◆ **TRY IT**: Without changing a single word, write out every entry.

◆ **DATASET RECORDS**:

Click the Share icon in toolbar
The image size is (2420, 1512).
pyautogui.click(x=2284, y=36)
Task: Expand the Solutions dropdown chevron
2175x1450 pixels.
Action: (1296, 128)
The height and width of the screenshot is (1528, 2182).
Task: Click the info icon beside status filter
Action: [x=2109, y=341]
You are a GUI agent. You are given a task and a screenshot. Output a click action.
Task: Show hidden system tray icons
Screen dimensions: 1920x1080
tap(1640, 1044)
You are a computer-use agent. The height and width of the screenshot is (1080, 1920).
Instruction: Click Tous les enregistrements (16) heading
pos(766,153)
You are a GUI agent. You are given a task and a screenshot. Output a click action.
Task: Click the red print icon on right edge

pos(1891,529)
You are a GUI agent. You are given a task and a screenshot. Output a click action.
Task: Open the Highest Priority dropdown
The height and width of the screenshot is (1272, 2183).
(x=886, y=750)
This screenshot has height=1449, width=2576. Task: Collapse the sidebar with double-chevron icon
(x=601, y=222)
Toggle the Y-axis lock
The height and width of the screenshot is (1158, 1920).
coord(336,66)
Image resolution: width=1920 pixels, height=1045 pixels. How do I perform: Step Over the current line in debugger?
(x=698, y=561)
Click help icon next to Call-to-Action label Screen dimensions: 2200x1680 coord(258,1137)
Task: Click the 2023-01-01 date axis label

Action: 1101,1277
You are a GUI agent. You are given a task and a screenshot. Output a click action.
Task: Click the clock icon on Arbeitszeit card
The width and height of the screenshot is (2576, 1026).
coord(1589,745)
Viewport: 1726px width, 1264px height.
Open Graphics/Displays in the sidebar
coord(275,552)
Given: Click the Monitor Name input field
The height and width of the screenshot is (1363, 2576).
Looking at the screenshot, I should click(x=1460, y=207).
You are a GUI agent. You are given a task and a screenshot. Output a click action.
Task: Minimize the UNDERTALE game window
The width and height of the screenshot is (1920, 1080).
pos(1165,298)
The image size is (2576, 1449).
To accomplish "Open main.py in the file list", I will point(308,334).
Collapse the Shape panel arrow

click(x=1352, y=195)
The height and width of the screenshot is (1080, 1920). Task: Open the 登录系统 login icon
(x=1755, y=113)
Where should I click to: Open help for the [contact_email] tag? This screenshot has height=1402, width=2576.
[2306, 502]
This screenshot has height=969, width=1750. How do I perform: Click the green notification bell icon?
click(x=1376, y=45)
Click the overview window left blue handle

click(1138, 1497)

◆ **WRITTEN ANSWER**:
Click the Share icon in toolbar
The image size is (2420, 1512).
pyautogui.click(x=2284, y=36)
Task: Expand the Solutions dropdown chevron
2175x1450 pixels.
Action: (1296, 128)
The height and width of the screenshot is (1528, 2182).
Task: Click the info icon beside status filter
Action: [x=2109, y=341]
You are a GUI agent. You are given a task and a screenshot. Output a click action.
Task: Show hidden system tray icons
Screen dimensions: 1920x1080
tap(1640, 1044)
You are a computer-use agent. The height and width of the screenshot is (1080, 1920).
Instruction: Click Tous les enregistrements (16) heading
pos(766,153)
You are a GUI agent. You are given a task and a screenshot. Output a click action.
Task: Click the red print icon on right edge

pos(1891,529)
You are a GUI agent. You are given a task and a screenshot. Output a click action.
Task: Open the Highest Priority dropdown
The height and width of the screenshot is (1272, 2183).
(x=886, y=750)
This screenshot has height=1449, width=2576. Task: Collapse the sidebar with double-chevron icon
(x=601, y=222)
Toggle the Y-axis lock
The height and width of the screenshot is (1158, 1920).
coord(336,66)
Image resolution: width=1920 pixels, height=1045 pixels. How do I perform: Step Over the current line in debugger?
(x=698, y=561)
Click help icon next to Call-to-Action label Screen dimensions: 2200x1680 coord(258,1137)
Task: Click the 2023-01-01 date axis label

Action: 1101,1277
You are a GUI agent. You are given a task and a screenshot. Output a click action.
Task: Click the clock icon on Arbeitszeit card
The width and height of the screenshot is (2576, 1026).
coord(1589,745)
Viewport: 1726px width, 1264px height.
Open Graphics/Displays in the sidebar
coord(275,552)
Given: Click the Monitor Name input field
The height and width of the screenshot is (1363, 2576).
Looking at the screenshot, I should click(x=1460, y=207).
You are a GUI agent. You are given a task and a screenshot. Output a click action.
Task: Minimize the UNDERTALE game window
The width and height of the screenshot is (1920, 1080).
pos(1165,298)
The image size is (2576, 1449).
To accomplish "Open main.py in the file list", I will point(308,334).
Collapse the Shape panel arrow

click(x=1352, y=195)
The height and width of the screenshot is (1080, 1920). Task: Open the 登录系统 login icon
(x=1755, y=113)
Where should I click to: Open help for the [contact_email] tag? This screenshot has height=1402, width=2576.
[2306, 502]
This screenshot has height=969, width=1750. How do I perform: Click the green notification bell icon?
click(x=1376, y=45)
Click the overview window left blue handle

click(1138, 1497)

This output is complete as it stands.